▸ What you have to do
Read the entries that follow and give each one again precisely.

== == ==

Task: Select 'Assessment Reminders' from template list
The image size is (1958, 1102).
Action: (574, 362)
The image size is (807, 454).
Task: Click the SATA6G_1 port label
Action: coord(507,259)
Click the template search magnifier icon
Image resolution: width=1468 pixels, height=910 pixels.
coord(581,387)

== == ==

▸ Task output
Task: Select 'Assessment Reminders' from template list
The image size is (1958, 1102).
Action: (574, 362)
The image size is (807, 454).
Task: Click the SATA6G_1 port label
Action: coord(507,259)
Click the template search magnifier icon
Image resolution: width=1468 pixels, height=910 pixels.
coord(581,387)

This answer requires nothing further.